Mary Queen of Scots
It becomes apparent therefore that some letter, or draft of a letter, written by Mary herself, has been loosely and not particularly skilfully run together with a love letter written to Bothwell by some other woman. There is more than one possible candidate for the role of the other woman: Anna Throndsen in particular had every reason to consider herself badly treated by Bothwell and tricked out of a promise of marriage; but as she had left Scotland by the date of Bothwell’s marriage it seems that the charge of writing these tortured jealous letters cannot be laid at her door, although they fit with what we know of her character. However, Bothwell had many mistresses previous to his marriage: in the autumn of 1565 Randolph referred to some mysterious French mistress imported by Bothwell to Scotland. Bothwell did not marry Jean Gordon until the spring of 1566, and the match could well have aroused the most poignant jealousy in some discarded mistress, seeing herself passed over in favour of the rich and powerful Huntly connection. Whereas it is highly unlikely that Bothwell would have retained an incriminating letter from Mary written before Darnley’s death among his papers, he might easily have preserved a bundle of love letters of no political implications, from an insignificant but passionate mistress; these could have been seized either in June 1567 from George Dalgleish, or at any other point after Bothwell’s departure from the Scottish scene and before October 1568, during which time the lords were totally in power in Scotland.
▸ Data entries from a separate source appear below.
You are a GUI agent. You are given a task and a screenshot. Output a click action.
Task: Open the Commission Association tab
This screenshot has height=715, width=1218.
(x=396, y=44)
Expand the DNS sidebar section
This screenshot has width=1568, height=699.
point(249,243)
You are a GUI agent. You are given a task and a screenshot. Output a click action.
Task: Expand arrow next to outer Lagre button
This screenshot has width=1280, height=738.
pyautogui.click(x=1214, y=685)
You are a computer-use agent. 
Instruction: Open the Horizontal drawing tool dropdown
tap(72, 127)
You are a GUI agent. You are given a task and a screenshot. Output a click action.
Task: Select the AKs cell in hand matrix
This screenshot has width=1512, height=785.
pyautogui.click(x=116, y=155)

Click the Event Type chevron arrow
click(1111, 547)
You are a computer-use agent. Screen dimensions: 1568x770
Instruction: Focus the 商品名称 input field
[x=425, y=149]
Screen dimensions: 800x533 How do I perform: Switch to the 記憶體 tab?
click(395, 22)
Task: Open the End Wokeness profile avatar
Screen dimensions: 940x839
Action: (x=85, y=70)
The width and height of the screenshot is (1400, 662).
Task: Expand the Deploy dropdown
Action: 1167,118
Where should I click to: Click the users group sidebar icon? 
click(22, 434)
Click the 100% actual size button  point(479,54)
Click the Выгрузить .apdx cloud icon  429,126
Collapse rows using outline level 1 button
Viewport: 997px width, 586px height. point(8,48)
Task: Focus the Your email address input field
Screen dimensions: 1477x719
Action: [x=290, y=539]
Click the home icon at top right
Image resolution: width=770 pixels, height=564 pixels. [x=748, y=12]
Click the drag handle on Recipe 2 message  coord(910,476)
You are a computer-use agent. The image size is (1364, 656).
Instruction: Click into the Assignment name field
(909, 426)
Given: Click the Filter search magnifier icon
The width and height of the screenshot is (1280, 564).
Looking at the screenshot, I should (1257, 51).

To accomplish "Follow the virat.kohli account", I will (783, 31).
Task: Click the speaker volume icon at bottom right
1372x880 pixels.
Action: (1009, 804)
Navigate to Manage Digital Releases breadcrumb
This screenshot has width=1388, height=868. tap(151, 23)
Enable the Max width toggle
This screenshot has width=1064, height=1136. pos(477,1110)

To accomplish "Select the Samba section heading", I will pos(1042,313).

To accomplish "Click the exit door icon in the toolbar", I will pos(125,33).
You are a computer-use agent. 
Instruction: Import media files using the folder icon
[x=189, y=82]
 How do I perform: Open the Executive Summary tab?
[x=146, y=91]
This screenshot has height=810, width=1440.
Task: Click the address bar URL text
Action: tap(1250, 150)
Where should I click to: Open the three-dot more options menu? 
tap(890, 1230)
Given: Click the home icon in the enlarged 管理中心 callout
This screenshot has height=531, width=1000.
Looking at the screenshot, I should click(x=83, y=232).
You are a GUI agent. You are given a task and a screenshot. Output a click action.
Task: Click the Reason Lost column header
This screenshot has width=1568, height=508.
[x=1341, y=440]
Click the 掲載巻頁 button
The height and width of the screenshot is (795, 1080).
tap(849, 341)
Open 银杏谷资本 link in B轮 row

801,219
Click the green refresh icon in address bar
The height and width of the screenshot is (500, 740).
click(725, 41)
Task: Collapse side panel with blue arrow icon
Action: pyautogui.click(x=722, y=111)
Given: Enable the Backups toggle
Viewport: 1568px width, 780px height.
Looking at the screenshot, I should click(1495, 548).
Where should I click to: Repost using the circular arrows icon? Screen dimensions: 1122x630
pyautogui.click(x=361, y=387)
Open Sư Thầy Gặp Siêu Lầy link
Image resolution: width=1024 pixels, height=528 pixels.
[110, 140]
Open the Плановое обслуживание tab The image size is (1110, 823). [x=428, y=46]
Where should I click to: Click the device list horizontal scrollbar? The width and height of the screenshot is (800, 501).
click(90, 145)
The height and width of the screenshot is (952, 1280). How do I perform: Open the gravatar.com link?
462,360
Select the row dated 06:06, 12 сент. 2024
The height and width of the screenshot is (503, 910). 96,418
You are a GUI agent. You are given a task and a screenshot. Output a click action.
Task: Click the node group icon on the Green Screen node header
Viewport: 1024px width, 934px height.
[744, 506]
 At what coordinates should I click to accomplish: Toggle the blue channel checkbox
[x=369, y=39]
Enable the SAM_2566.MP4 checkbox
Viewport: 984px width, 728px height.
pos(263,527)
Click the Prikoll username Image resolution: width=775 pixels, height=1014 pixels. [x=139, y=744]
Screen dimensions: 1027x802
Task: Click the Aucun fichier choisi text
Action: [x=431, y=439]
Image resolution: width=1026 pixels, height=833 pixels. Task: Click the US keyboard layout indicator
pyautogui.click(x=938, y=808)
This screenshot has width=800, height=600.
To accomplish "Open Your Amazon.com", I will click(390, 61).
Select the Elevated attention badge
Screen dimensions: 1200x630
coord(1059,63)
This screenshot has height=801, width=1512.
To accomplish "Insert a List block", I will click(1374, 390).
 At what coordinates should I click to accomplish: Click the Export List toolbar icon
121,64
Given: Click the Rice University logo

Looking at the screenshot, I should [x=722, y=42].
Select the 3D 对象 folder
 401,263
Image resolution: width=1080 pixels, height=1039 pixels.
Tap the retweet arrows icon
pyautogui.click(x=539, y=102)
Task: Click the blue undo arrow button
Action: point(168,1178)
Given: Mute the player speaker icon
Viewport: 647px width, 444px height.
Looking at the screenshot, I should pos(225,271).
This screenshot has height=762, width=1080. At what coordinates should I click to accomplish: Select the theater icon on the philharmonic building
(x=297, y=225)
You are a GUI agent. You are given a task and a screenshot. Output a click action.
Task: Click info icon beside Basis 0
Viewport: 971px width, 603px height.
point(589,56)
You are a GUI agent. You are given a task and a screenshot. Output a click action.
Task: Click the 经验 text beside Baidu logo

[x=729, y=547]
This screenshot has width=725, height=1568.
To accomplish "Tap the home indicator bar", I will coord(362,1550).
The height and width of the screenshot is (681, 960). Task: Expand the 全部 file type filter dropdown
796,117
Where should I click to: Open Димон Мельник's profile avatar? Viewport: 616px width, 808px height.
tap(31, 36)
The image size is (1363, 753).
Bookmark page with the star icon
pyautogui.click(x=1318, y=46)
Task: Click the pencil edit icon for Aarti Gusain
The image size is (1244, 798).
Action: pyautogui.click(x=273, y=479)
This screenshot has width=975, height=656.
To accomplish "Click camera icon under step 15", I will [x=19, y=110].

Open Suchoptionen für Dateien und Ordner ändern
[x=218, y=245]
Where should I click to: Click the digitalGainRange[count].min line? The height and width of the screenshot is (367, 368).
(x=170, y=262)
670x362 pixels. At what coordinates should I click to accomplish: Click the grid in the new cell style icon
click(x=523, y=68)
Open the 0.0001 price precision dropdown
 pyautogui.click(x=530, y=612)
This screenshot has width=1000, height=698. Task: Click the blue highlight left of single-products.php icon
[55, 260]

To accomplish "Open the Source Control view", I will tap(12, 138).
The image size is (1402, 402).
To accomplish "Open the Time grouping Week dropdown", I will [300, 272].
The interpolation of a love letter from the other woman makes sense not only of the inordinate length of this letter – and Mary, who was only at Glasgow two nights, was already supposed to have written one letter from thence to Bothwell – but also of the strange activities she described herself as doing there: she writes on two separate occasions in the same letter of a bracelet she is making for her lover, a bracelet which she is staying up late to finish in secret, an amazing occupation for Queen Mary to adopt in the course of her critical mission to Glasgow. The pleading tone of the latter half of the letter is also strangely at variance with Mary’s character. ‘Alas, and I never deceived anybody but I remit myself wholly to your will, and send me word what I shall do, and whatever happens to me I will obey you. …’ Bothwell is said to be almost making Mary a traitor – an odd phrase for a queen to use, who could hardly be accused of treason towards herself. Still more puzzling, if the whole letter had indeed been written by Mary, is the concluding sentence: ‘Remember your friend and write unto her and often.’ For not only have no love letters from Bothwell to Mary survived (it is surely strange that the allegedly reckless Mary should have been so much more prudent than the theoretically cold-blooded Bothwell), but also Mary was about to return to Edinburgh, where she would actually sleep under the same roof as Bothwell at Holyrood; Bothwell being here in constant attendance on her, she would surely have no need for these constant communications for which the writer cravenly begged.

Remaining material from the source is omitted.